Parliamentary elections were held in Iceland on 2 and 3 December 1979. The Independence Party remained the largest party in the Lower House of the Althing, winning 14 of the 40 seats.

== Background ==
The 1978 parliamentary election resulted in a hard swing to the left in Icelandic politics. Progressive party leader and former Premier Ólafur Jóhanesson emerged as the head of a coalition consisting of his Progressives, the Social Democrats, and the People's Alliance. Very quickly the disparate views of the coalition began to make themselves very clear, especially in terms of foreign policy.

The Progressives were a traditionally isolationist party who supported Iceland's membership in NATO but opposed the U.S. Navy base in Keflavik. These views were not shared with their coalition partners as the People's Alliance opposed both NATO and the Keflavik base, and the Social Democrats were supportive of both.

Furthermore the coalition faced intense economic scrutiny for their reaction to the inflation crisis. The coalition acted to devalue the Icelandic Krona for the fourth time since 1974. This massively undermined the credibility of the People's Alliance as they had promised to not devalue the Krona.

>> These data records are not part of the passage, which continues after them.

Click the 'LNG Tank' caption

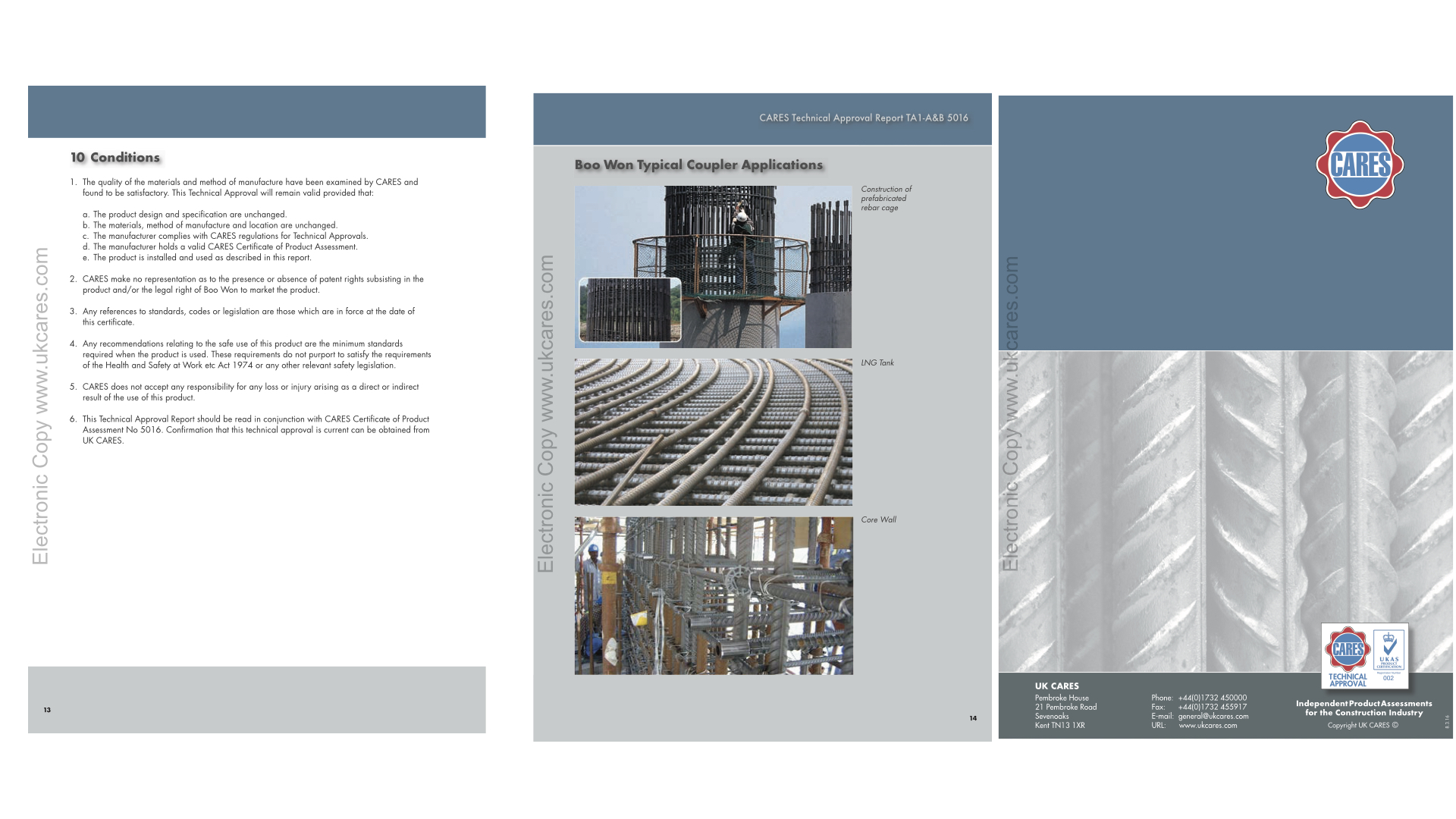click(x=877, y=363)
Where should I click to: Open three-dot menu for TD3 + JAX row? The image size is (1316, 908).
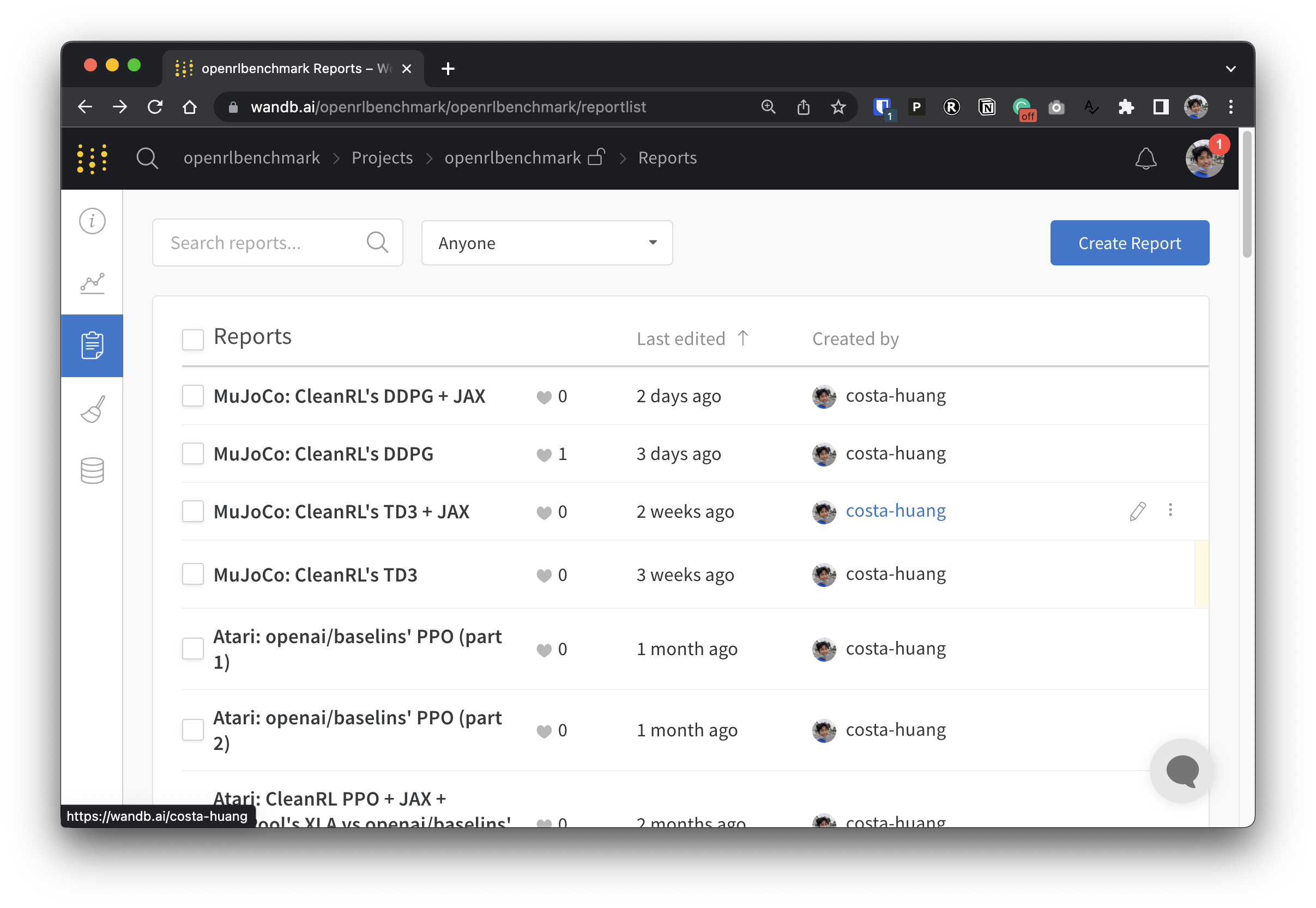pyautogui.click(x=1170, y=510)
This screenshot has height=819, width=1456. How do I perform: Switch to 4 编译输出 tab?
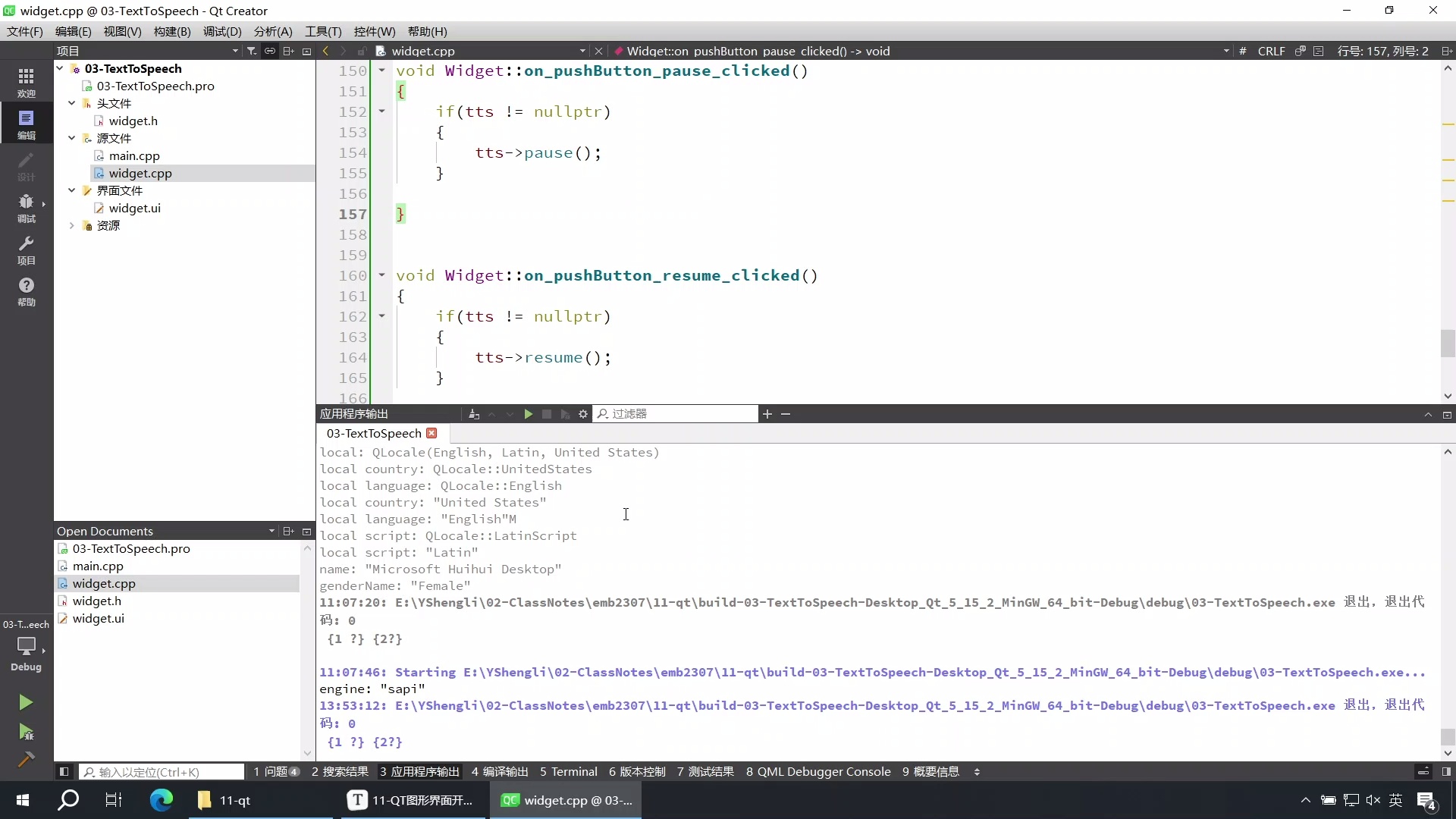tap(500, 772)
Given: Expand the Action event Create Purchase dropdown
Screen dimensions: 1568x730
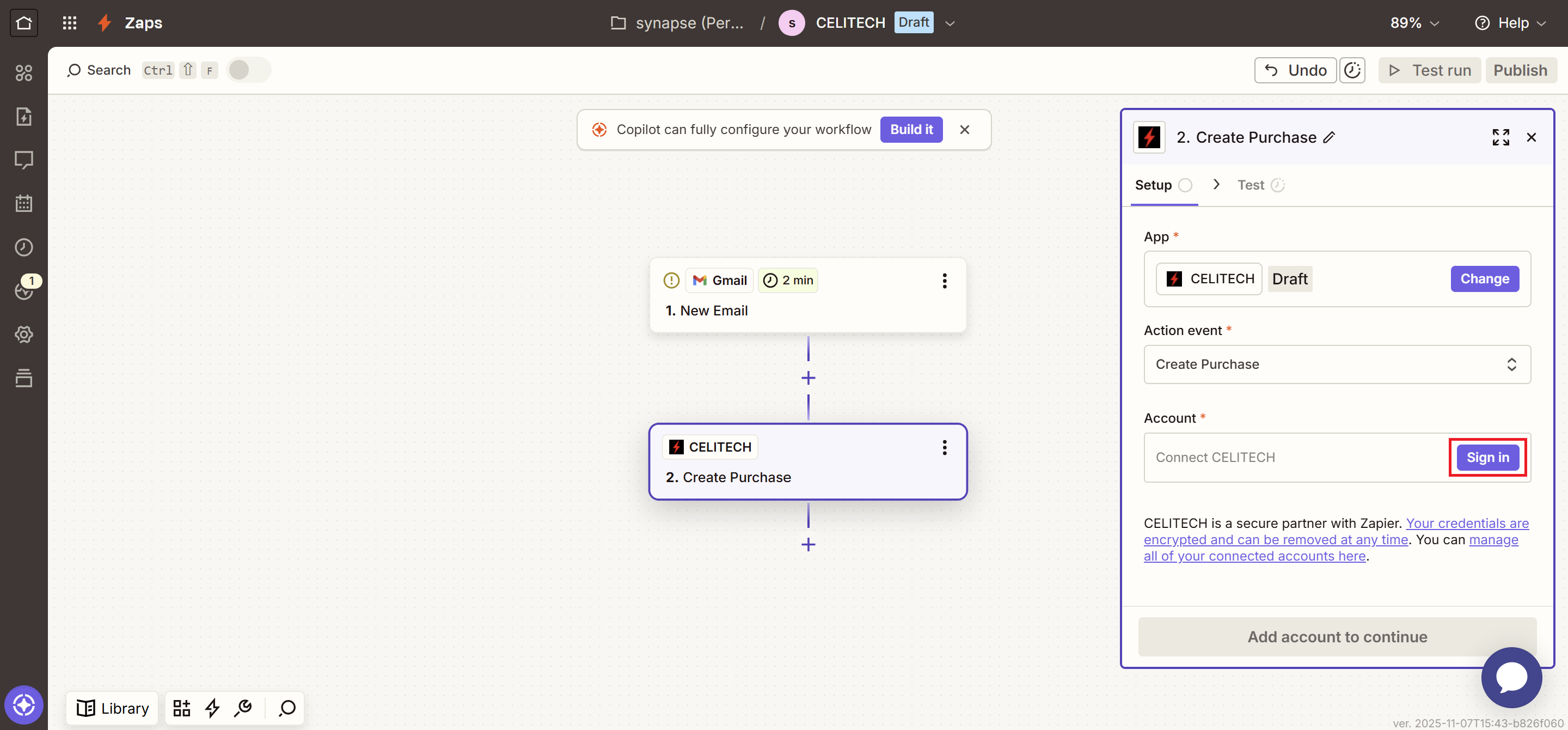Looking at the screenshot, I should tap(1337, 364).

The government collapsed after the Social Democratic party withdrew following the news that inflation had hit 85%. The Social Democrats led the interim government that brought Iceland into its first winter election.

==Results==

| Party |  | Votes | % | Seats |  |  |  |  |
| Lower House | +/– | Upper House | +/– |
|  | Independence Party | 43,838 | 35.42 | 14 | 0 | 7 | +1 |
|  | Progressive Party | 30,861 | 24.94 | 11 | +3 | 6 | +2 |
|  | People's Alliance | 24,401 | 19.72 | 7 | –2 | 4 | –1 |
|  | Social Democratic Party | 21,580 | 17.44 | 7 | –2 | 3 | –2 |
|  | Independent Voters in the South | 1,484 | 1.20 | 1 | +1 | 0 | 0 |
|  | Independent Voters in the North East | 857 | 0.69 | 0 | New | 0 | New |
|  | Revolutionary Communist League | 480 | 0.39 | 0 | 0 | 0 | 0 |
|  | The Other Party | 158 | 0.13 | 0 | New | 0 | New |
|  | The Sunshine Party | 92 | 0.07 | 0 | New | 0 | New |
| Total |  | 123,751 | 100.00 | 40 | 0 | 20 | 0 |
| Valid votes |  | 123,751 | 97.50 |  |  |  |  |
| Invalid/blank votes |  | 3,178 | 2.50 |  |  |  |  |
| Total votes |  | 126,929 | 100.00 |  |  |  |  |
| Registered voters/turnout |  | 142,073 | 89.34 |  |  |  |  |
Source: Nohlen & Stöver

===By constituency===

| Constituency | People's Alliance | Social Democratic | Progressive | Independence | Other |
| Eastern | 31.22% | 6.00% | 42.94% | 19.84% | 0.00% |
| Northeastern | 15.93% | 13.31% | 43.87% | 20.52% | 6.38% |
| Northwestern | 17.24% | 10.71% | 43.91% | 28.14% | 0.00% |
| Reykjanes | 18.29% | 24.18% | 17.32% | 39.85% | 0.36% |
| Reykjavík | 22.27% | 17.77% | 14.83% | 43.82% | 1.30% |
| Southern | 14.92% | 14.83% | 32.44% | 23.46% | 14.34% |
| Westfjords | 15.03% | 22.10% | 30.60% | 32.27% | 0.00% |
| Western | 16.04% | 15.53% | 37.49% | 30.93% | 0.00% |
Source: Constituency Level Election Archive

== Aftermath ==
The government was formed in February 1980 as Independence Party deputy leader Gunnar Thoroddson (followed by two fellow dissidents) broke ranks with his party and formed a coalition with the People's Alliance and the Progressives.

=== Portfolios ===
The People's Alliance were given the following three ministries after coalition talks: Energy, Finance, and Health/Social Security

The Progressives were given five ministries: the Foreign ministry, Fisheries, Trade/Commerce, Communications, and Education

Leaving the Independents: The premiership, Agriculture, and Justice.